• **必要な作業**
下のリストのうち「Image resolution: width=675」を含む行からリストの最後までを、「saved query」を「saved search」に置き換えて書き直すこと。ほかの部分は変えず、画像は答えに含めない。

データファイルの一部:

+---+

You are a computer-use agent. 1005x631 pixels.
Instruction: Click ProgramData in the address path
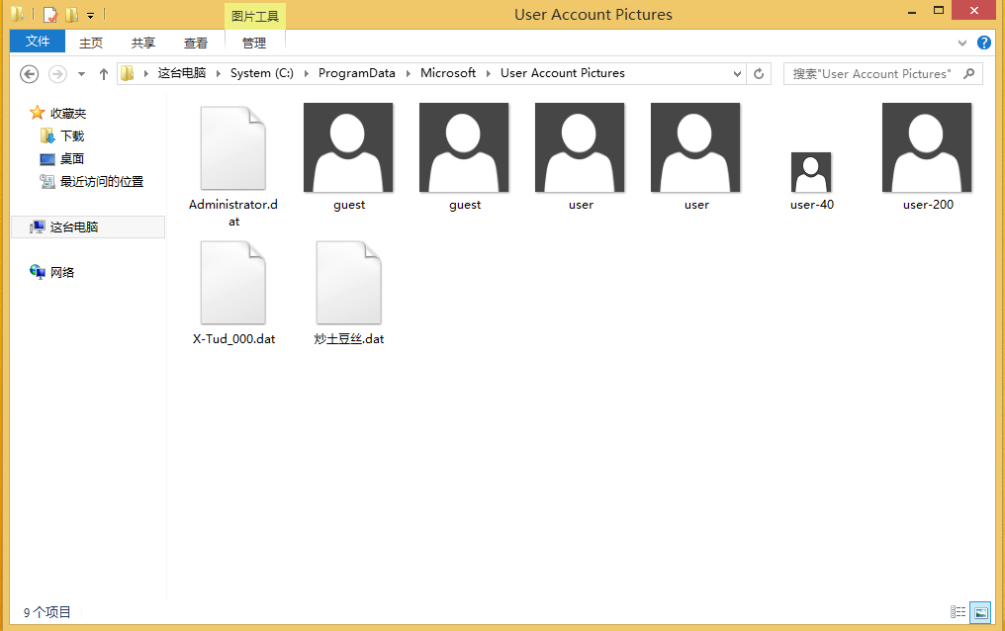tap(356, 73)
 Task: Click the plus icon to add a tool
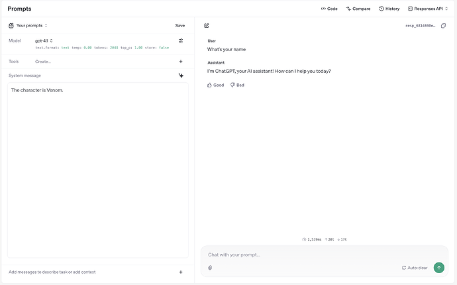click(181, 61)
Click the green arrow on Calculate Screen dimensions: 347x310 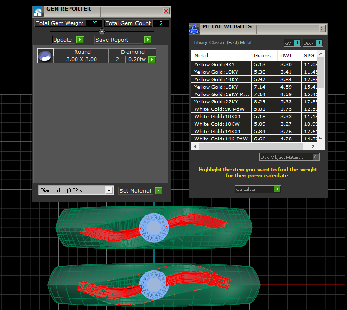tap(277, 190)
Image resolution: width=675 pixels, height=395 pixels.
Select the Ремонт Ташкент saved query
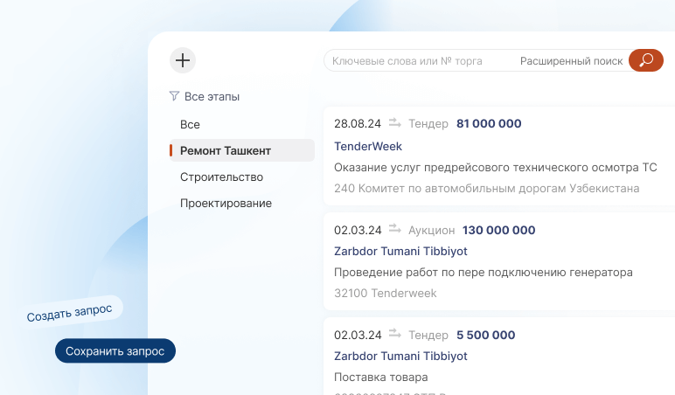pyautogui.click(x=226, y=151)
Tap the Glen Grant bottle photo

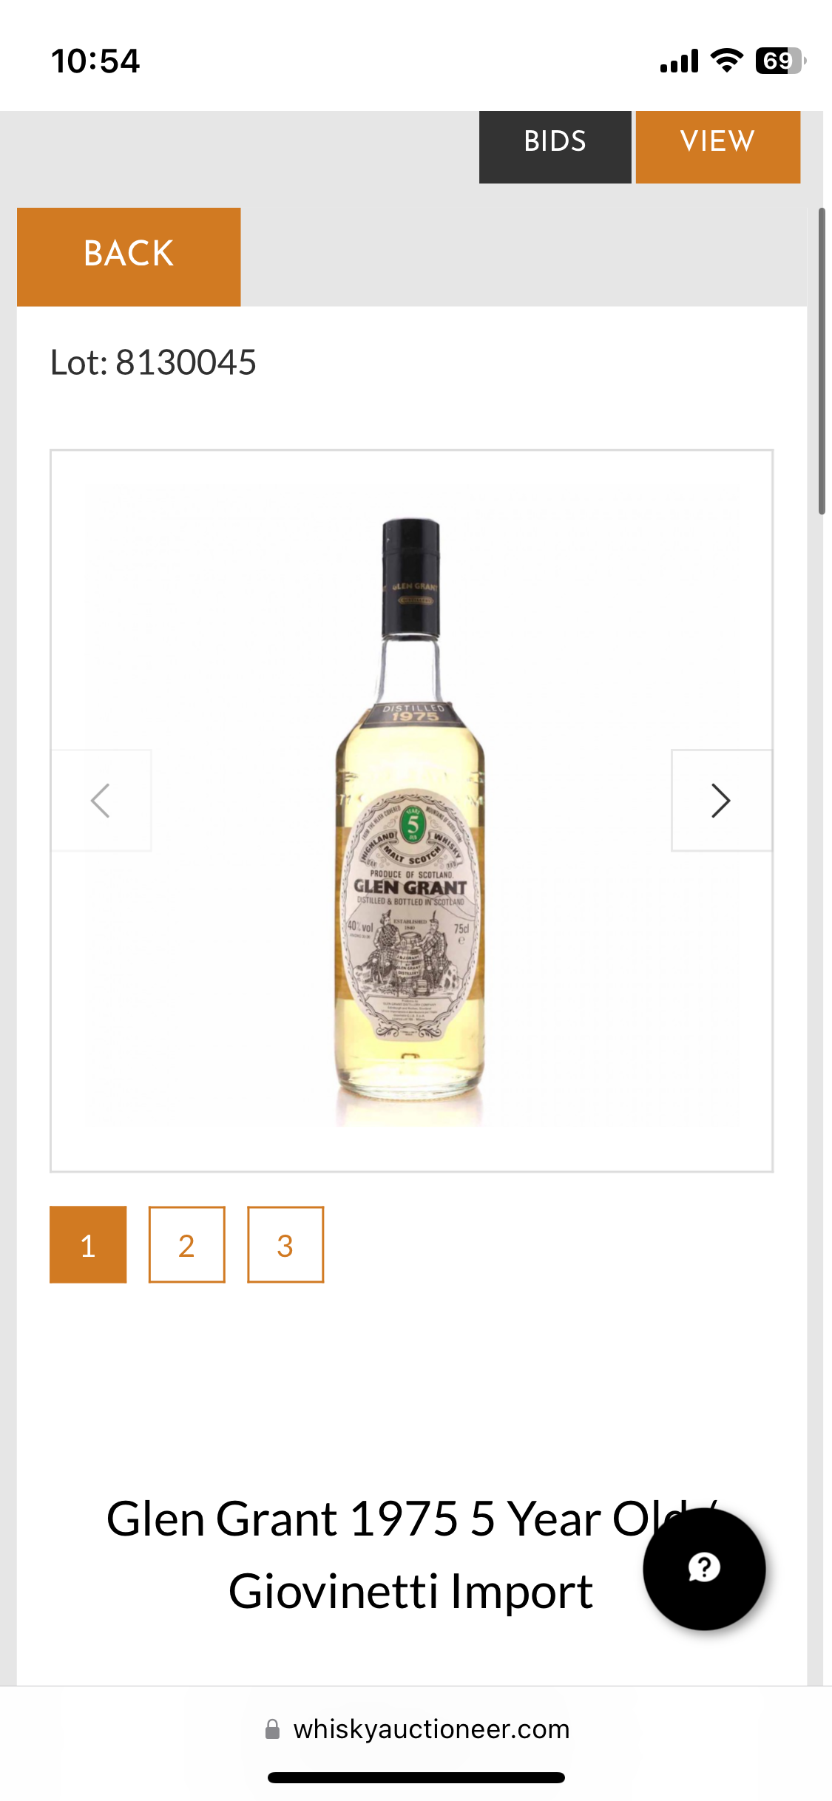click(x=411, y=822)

+---+

• **作業の答え**
Image resolution: width=675 pixels, height=395 pixels.
Select the Ремонт Ташкент saved search
pyautogui.click(x=226, y=151)
Tap the Glen Grant bottle photo

click(x=411, y=822)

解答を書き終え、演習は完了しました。